+++ ARTIGO

O que poucos vão lembrar é que este não foi o primeiro presidente americano a sofrer impeachment e que a primeira ocasião teve contornos muito mais dramáticos e com possíveis consequências drásticas caso Ross agisse de maneira diferente do que agiu. 

Em 1864, os Estados Unidos da América estavam imersos na sangrenta Guerra Civil no qual os Estados Confederados da América, formado por estados separatistas do sul americano, se opunham ao norte que sob o comando de Abraham Lincoln, o presidente que aboliu a escravidão naquele país.  A guerra civil caminhava para uma vitória da União contra a Confederação, mas existia o risco do republicano Lincoln não ser reeleito, curiosamente o seu adversário naquele ano foi um dos seus principais generais na guerra, George McClellan.  Pensando em uma futura reconciliação com os estados separatistas, Lincoln resolveu substituir em sua chapa o então vice-presidente Hannibal Hamlin, pelo democrata Andrew Johnson, um sulista que não apoiou a Confederação.  Lincoln ganhou a eleição e os EUA aprenderam que é bom tomar cuidado com quem é eleito vice-presidente.

Andrew Johnson nasceu pobre no estado do Tennessee, logo ficou órfão, não teve muita escolaridade e se tornou aprendiz de alfaiate na adolescência.  Mas Johnson era um sujeito determinado e procurou se auto-instruir e logo conseguiu abrir seu próprio negócio como alfaiate, e com sucesso.  Ingressou na política local, sendo que era conhecido por ter um discurso bem-sucedido com a população local mais humilde, a plebe como ele mesmo denominava.  Antes do início da guerra, no qual o Tennessee fazia parte da Confederação, Johnson foi eleito primeiro governador e depois senador.

Após a eleição de 1864, veio o prenúncio dos problemas quando, em seu discurso inaugural, Johnson se dirigiu ao Congresso bêbado.  E em 1865, Lincoln foi assassinado, numa trama que também alvejou Johnson, apesar dos teóricos da conspiração discordarem e alegarem que o próprio Johnson seria um mandante do assassinato.  Com o fim da Guerra Civil, o vitorioso norte queria ditar condições aos participantes da Confederação e eis que a veia sulista de Johnson veio à tona e ele não procurou nem conceder muitos direitos aos recém-libertos escravos e nem procurar uma punição mais rigorosa aos seus conterrâneos separatistas.  Foi o suficiente para enfurecer os republicanos que começaram a se mexer para destituir Johnson.

As eleições legislativas de 1866 foram determinantes para a desgraça de Johnson, pois os estados do sul estavam exclusos desse evento e o norte elegeu para o congresso americano mais de 2/3 de republicanos .  Isso auxiliado pelos vários discursos públicos desastrosos do destemperado Johnson que insistia em trocar insultos com aqueles que o afrontavam.  O novo Congresso era ainda mais hostil em relação a Johnson e resolveu minar sua autoridade criando o Ato da Estabilidade  (Tenure Act) em 1867.  Este ato simplesmente impedia o presidente de demitir um ministro sem a autorização do senado.  Simplesmente era uma lei que colocava o Poder Executivo de joelhos diante do Legislativo, e sob certa ótica era um passo importante em transformar os EUA em um regime parlamentarista.  Johnson resolveu enfrentar o congresso e fez de tudo para demitir seu desafeto Edwin Stanton, Ministro da Guerra indicado por Lincoln.  O congresso retaliou e abriu processo de impeachment contra Johnson pela demissão de Stanton, e a Câmara dos Representantes por 126 a 47 votos ratificou o impeachment.

++++++
+++ ENTRADA DA TAREFA

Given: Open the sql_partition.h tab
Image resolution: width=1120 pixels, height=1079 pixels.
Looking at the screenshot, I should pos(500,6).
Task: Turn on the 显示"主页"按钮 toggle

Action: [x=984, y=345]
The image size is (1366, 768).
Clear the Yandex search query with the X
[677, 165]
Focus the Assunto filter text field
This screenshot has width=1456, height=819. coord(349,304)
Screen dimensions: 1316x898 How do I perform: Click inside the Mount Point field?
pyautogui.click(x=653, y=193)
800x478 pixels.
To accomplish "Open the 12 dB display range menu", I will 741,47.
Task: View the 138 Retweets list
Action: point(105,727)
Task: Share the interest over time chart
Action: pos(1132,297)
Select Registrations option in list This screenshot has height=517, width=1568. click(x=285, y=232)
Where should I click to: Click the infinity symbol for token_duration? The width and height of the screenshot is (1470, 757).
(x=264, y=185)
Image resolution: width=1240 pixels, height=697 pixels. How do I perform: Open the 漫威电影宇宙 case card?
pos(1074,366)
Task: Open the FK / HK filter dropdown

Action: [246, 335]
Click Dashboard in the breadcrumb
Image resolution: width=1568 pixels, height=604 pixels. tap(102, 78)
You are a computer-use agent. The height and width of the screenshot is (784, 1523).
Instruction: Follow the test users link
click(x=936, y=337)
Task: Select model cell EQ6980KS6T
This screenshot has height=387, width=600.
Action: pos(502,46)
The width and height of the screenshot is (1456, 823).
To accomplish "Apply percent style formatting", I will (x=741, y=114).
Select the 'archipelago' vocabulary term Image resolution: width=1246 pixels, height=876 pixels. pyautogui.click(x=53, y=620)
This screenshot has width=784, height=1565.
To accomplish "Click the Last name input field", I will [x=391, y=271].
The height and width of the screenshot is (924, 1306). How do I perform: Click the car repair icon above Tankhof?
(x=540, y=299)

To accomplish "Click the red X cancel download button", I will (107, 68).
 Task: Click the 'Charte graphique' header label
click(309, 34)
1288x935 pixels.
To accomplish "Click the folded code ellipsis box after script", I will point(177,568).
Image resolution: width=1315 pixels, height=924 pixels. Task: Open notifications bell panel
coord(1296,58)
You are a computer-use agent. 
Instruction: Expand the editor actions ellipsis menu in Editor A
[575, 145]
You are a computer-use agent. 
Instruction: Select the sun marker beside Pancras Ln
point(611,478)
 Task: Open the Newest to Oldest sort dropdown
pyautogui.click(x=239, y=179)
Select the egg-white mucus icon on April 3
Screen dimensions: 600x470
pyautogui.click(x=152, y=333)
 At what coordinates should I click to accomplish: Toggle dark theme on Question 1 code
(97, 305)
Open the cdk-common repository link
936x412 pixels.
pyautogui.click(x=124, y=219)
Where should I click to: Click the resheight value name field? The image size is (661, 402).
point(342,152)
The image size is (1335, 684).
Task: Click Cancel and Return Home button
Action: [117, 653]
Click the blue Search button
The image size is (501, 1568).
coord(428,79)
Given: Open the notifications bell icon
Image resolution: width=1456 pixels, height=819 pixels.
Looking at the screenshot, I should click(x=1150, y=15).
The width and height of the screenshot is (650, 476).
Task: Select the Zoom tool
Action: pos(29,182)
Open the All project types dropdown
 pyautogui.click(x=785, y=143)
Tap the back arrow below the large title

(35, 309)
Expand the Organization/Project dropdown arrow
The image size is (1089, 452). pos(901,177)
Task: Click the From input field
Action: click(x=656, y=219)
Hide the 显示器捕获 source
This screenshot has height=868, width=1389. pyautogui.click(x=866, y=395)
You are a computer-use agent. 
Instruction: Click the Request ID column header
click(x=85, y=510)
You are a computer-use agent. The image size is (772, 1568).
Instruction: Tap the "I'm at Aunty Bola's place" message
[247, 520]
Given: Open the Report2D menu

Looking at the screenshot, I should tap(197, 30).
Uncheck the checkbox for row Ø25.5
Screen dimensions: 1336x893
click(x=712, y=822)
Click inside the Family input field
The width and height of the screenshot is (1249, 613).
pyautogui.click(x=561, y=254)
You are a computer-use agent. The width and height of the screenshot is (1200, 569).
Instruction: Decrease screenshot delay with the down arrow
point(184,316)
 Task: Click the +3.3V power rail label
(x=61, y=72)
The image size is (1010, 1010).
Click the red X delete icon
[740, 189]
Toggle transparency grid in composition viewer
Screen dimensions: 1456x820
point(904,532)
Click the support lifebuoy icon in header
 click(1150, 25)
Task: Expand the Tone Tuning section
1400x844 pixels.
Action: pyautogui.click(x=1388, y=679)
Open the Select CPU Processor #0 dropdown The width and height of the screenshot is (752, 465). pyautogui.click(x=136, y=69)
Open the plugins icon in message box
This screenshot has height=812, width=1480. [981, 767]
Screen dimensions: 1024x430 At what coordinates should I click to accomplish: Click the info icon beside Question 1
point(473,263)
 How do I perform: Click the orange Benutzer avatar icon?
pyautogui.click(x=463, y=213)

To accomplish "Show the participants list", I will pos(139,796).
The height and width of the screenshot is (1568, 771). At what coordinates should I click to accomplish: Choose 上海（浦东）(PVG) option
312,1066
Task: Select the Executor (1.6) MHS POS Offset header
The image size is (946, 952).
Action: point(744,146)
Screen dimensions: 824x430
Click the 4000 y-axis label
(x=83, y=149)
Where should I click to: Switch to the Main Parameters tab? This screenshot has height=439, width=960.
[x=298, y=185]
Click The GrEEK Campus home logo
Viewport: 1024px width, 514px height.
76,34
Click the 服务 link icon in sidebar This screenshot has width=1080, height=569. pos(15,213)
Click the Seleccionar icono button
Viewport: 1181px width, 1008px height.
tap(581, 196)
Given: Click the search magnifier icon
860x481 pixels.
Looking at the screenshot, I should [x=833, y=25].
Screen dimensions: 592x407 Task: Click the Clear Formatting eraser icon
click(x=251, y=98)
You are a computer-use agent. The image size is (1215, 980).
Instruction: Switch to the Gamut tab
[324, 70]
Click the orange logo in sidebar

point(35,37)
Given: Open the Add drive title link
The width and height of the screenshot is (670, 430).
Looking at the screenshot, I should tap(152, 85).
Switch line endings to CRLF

++++++

- _REQUISITO 1_
Por favor, extraia dos registros o trecho que vai da linha que contém "Where should I click to: Click the infinity" até a linha que contém "Image resolution: width=1568", incluindo as duas, e reproduza essas linhas sem qualquer alteração.
- _REQUISITO 2_
Dê continuidade ao artigo sobre o impeachment de Andrew Johnson a partir do ponto em que ele termina.

- _RESPOSTA DO EXERCÍCIO 1_
Where should I click to: Click the infinity symbol for token_duration? The width and height of the screenshot is (1470, 757).
(x=264, y=185)
Image resolution: width=1240 pixels, height=697 pixels. How do I perform: Open the 漫威电影宇宙 case card?
pos(1074,366)
Task: Open the FK / HK filter dropdown

Action: [246, 335]
Click Dashboard in the breadcrumb
Image resolution: width=1568 pixels, height=604 pixels. tap(102, 78)

- _RESPOSTA DO EXERCÍCIO 2_
Era necessário, porém, que pelo menos 2/3 do Senado americano votassem pela destituição de Johnson.  No julgamento no senado, os advogados do presidente conseguiram o convencer a falar o mínimo possível, pois ele já havia dado todas as demonstrações imagináveis que poderia se enforcar sozinho com suas declarações.  Em um senado de maioria esmagadora republicana, mais de 2/3 das cadeiras, a derrocada de Johnson parecia certa.  Porém, alguns poucos senadores republicanos entenderam que apesar de sua presidência desastrosa, não havia um motivo para destituí-lo do cargo e que o Ato da Estabilidade era inconstitucional como Johnson alegava.  A votação terminou em 35 a 19 a favor de sua destituição, ou seja faltou 1 voto apenas.  Esse voto era para ter sido dado por Edmund Ross que não aceitou as alegações de seus partidários.  Ross e outros 6 senadores republicanos mantiveram o equilíbrio entre os 3 poderes.  Se foram corrompidos ou se acreditaram que não caberia ao Legislativo usurpar o poderes do Executivo, isso só eles poderiam responder.  No final, Johnson sequer conseguiu ganhar as primárias do Partido Democrata para a eleição de 1868, mas foi depois eleito senador novamente pelo Tennessee, Ross não se reelegeu senador e em 1887 o Ato da Estabilidade foi considerado inconstitucional pela Suprema Corte americana.  Para vários historiadores, Johnson é considerado um dos piores presidentes da história americana.

Comparando Johnson a Dilma, pode se enxergar várias semelhanças e diferenças.  Como Johnson, Dilma perde a oportunidade de ficar calada em vários momentos, ambos chegaram à presidência por méritos de outros e enfrentaram um congresso hostil.  As diferenças são que mesmo os EUA atravessando um período de guerra não estavam à beira do precipício econômico; Johnson por méritos próprios ascendeu de menino pobre para alfaiate bem sucedido e depois para um político eminente de seu estado, enquanto Dilma fracassou como assaltante de banco e gerente de loja de R$1,99; o congresso hostil a Johnson era formado pela oposição, e Dilma enfrenta aliados descontentes e oposição. 

Impeachment é um processo político e não um processo judicial.  Fernando Collor só caiu pois o nosso congresso vislumbrou um ganho político em derrubá-lo.  A baixa popularidade de um presidente é sempre um incentivo a processos de impeachment.  Neste momento, o PT está cogitando rifar Dilma para ela não destruir as chances do partido em 2018, o PMDB vislumbra uma oportunidade de conseguir mais poder e o PSDB e oposição parecem que timidamente vão agir como oposição e que é possível que uma atitude semelhante a de Edmund Ross não será tomada, como foi feito em 2005 por Fernando Henrique Cardoso no caso do mensalão.  Dado as condições favoráveis, como clamor popular, o congresso encontrará motivos ou pretextos para o impeachment de Dilma.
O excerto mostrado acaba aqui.